Un après-midi pluvieux, alors que Pierre s'aventure dans les méandres poussiéreux du grenier du château, il tombe sur une vieille malle en bois. La serrure rouillée cède facilement sous la pression de ses mains tremblantes. À l'intérieur, des documents enfouis sous des couches de papiers jaunis par le temps attirent son attention. Il en extrait de vieilles lettres, des photographies en noir et blanc et des journaux intimes.
Parmi ces trésors oubliés, une lettre attire particulièrement son attention. Elle est écrite de la main de sa mère, adressée à son père, et datée de quelques jours après la perte de son frère. Ses yeux parcourent les lignes tremblantes où elle exprime sa douleur insoutenable et l'espoir qu'en conservant "le formolé" dans ce bocal, elle pourrait garder une part de lui près d'elle. Les mots résonnent en Pierre, réveillant des souvenirs enfouis et des émotions conflictuelles.
En feuilletant les journaux intimes de sa mère, il découvre des passages où elle parle de ses espoirs et de ses peurs, de ses moments de dépression et de l'obsession grandissante pour ce frère jamais né. Chaque page tourne comme une clé déverrouillant une partie de son passé, un passé qu'il avait tenté d'oublier.

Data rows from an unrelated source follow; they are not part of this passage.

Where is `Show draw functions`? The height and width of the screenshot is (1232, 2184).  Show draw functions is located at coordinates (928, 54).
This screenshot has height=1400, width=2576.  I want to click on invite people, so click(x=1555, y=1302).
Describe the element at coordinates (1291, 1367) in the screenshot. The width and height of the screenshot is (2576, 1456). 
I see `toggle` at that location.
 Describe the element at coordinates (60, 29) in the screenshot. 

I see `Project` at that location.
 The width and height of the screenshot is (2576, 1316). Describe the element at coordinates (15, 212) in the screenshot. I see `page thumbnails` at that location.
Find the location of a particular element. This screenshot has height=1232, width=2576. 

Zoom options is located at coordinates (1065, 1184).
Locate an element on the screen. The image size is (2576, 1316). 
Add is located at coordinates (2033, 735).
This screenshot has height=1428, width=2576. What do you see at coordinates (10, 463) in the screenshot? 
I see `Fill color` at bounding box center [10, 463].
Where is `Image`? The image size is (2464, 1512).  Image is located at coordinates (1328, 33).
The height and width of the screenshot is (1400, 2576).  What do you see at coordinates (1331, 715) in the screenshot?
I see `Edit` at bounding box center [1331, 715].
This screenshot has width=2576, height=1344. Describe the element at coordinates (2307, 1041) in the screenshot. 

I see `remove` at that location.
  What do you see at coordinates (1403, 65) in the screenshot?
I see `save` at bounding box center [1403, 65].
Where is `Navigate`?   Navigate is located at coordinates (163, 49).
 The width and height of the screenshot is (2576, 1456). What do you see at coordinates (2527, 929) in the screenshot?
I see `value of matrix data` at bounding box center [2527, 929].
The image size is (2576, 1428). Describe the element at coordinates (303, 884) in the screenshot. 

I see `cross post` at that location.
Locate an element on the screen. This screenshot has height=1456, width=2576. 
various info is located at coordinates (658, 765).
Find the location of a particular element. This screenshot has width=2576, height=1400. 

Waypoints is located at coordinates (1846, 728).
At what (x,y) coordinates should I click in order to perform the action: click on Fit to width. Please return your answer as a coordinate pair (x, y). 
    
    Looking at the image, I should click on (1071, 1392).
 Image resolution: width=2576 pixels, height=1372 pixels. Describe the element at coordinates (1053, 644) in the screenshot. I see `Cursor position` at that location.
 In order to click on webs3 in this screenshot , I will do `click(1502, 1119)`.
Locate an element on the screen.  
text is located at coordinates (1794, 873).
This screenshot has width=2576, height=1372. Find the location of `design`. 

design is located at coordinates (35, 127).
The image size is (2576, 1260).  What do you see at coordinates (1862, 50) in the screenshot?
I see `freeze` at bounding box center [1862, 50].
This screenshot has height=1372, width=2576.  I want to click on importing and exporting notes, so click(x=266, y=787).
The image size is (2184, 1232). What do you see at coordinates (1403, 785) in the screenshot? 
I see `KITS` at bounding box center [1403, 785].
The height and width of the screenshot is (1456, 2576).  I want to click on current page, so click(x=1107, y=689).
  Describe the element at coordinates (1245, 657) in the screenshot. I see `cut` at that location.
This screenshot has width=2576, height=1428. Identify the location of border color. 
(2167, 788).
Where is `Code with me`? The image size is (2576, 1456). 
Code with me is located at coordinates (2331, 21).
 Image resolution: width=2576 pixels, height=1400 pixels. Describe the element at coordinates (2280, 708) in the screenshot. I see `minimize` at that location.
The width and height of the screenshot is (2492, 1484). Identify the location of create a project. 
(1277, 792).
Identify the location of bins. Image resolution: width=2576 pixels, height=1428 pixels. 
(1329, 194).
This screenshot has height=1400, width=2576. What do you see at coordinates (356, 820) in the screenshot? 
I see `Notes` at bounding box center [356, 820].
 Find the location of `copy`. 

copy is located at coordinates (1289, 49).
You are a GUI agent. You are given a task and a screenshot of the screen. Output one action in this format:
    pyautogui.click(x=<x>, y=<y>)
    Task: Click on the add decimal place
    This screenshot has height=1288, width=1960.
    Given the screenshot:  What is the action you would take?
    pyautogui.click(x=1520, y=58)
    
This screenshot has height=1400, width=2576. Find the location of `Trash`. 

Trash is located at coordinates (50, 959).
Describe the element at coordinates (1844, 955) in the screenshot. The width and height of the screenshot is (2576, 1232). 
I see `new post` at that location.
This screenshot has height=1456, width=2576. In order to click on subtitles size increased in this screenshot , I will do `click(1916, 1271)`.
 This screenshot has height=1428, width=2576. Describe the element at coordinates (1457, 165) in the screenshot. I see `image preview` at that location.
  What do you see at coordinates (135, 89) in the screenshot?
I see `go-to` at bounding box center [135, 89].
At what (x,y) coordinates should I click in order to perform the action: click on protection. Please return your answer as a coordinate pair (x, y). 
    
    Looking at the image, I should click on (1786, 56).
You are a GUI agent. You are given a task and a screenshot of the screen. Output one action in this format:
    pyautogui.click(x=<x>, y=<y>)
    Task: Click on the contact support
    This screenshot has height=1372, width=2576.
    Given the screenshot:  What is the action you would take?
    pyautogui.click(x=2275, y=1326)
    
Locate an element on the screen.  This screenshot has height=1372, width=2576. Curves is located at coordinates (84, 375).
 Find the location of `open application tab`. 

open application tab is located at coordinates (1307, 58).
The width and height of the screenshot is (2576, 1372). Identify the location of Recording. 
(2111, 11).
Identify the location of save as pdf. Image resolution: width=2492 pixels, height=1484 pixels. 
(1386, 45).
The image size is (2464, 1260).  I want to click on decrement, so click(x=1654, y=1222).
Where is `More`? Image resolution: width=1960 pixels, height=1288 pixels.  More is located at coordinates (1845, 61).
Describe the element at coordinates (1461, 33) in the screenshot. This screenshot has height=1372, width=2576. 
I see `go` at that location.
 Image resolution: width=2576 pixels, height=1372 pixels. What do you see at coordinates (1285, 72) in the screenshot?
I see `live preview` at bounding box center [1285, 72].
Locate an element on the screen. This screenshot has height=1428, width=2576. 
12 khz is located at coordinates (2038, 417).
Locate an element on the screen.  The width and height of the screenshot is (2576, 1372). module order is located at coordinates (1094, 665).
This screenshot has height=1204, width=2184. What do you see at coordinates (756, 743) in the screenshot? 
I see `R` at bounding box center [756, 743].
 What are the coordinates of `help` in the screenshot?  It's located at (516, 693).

Les photographies révèlent des moments d'une vie familiale normalisée, loin de l'image d'une enfance tourmentée qu'il gardait en mémoire. Pourtant, derrière chaque sourire figé, Pierre perçoit la tristesse et la folie latente de sa mère. Une photo en particulier le bouleverse
: elle montre sa mère, enceinte, rayonnante de bonheur, juste avant la tragédie.
Ces découvertes le replongent dans les méandres de son âme, ravivant des blessures mal cicatrisées. Il comprend alors que son traumatisme n'est pas seulement lié à la perte de ce frère, mais aussi à l'incapacité de ses parents à faire face à cette épreuve.
Pierre referme doucement la malle, emportant avec lui quelques documents qui lui permettront de mieux comprendre cette partie obscure de son histoire. Il décide de les intégrer dans son propre journal, pour ne jamais oublier d'où il vient et pour trouver la paix avec son passé. Chaque mot écrit, chaque souvenir exhumé devient une pierre posée sur le chemin de sa rédemption.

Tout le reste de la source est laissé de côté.